Washington, D.C., March 2010: “We have been talking here about the enormous mortgage scandal and in response to many questions from readers, here are comments, suggestions and certain solutions: If the bank owns the mortgage company and is also the trustee for the loan and the title companies and the insurance company, the only thing they need to make a deal is the consumer. They issue one loan to the consumer and one to themselves. One is recorded in the county the property is located with the lender as the beneficiary; one is recorded with MERS with MERS as the beneficiary.
Since the consumer only pays on the loan he signed up for, the second loan eventually goes into default because of non-payment, which activates the foreclosure process by the trustee. These non-judicial foreclosures are kept in-house and are only known about by the insiders (the MERS network). This includes the lenders, real estate brokers, lawyers and title companies and other criminals, all of whom are breaking the law. Three months later the non-judicial foreclosure takes place without public knowing about it.
The trustee for the lender adds the outstanding debt on the second bogus loan to the bid price for the property. Since the bid is now 80% +(typical value of second loan) of the original appraisal, the lender is able to clear the first and second loan off their books and now owns the property. The owner never knows what has happened but technically, the real first loan and bogus second loan is cleared by right of the non-judicial foreclosure, the lender now owns the property free and clear and the owner becomes a renter. If someone other than the lender buys the foreclosure, they are issued a Substitution of Trustee and a Deed of Reconveyance from MERS (Mortgage Electronic Recording System). The payment for the foreclosure (generally the amount of the borrowers loan balance at the time) is the price of admission into the loan pool of funds. Instead of getting to take ownership of the foreclosure property, they now have an investor number and an investor loan number which puts them in the real estate investment trust and secures there position in line to collect..

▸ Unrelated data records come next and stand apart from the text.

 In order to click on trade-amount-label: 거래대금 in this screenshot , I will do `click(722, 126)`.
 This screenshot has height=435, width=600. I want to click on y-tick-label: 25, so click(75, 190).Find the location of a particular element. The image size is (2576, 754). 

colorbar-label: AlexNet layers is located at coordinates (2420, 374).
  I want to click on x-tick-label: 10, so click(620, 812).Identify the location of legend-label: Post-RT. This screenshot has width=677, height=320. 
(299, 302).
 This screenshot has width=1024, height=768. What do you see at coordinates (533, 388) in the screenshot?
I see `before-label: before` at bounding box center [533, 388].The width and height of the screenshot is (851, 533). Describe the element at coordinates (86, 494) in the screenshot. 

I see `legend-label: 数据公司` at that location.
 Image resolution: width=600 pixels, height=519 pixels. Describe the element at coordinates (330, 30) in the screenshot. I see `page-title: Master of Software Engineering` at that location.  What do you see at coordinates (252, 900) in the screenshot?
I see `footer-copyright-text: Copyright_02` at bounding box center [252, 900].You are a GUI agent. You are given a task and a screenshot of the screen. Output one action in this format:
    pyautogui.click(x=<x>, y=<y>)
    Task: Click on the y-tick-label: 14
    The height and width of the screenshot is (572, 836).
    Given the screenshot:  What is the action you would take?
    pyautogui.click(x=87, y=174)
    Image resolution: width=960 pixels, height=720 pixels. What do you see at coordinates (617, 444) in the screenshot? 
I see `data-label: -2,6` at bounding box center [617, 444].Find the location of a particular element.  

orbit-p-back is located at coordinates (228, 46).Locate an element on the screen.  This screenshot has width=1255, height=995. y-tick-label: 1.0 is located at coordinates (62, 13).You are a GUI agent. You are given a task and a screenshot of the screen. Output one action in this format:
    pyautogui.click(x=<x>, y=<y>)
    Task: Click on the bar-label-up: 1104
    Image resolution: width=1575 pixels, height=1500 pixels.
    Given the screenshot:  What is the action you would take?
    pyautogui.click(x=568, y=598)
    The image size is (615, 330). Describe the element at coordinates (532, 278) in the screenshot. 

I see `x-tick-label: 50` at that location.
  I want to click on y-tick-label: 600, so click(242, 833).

There is always the title policy that is often time collected on by the group as well since most of the title policies issued pay the lender for the property because of unmarketable title either because of easements, restrictions or other title flaws that are placed on the property using DMS Order Management Software. The title company can pick a start date and a plant date to insert negative history on the property that never really happened but clouding the title so they can collect once the home has closed. These encumbrances are added to the property history after the preliminary title report is issued but before the property closes escrow.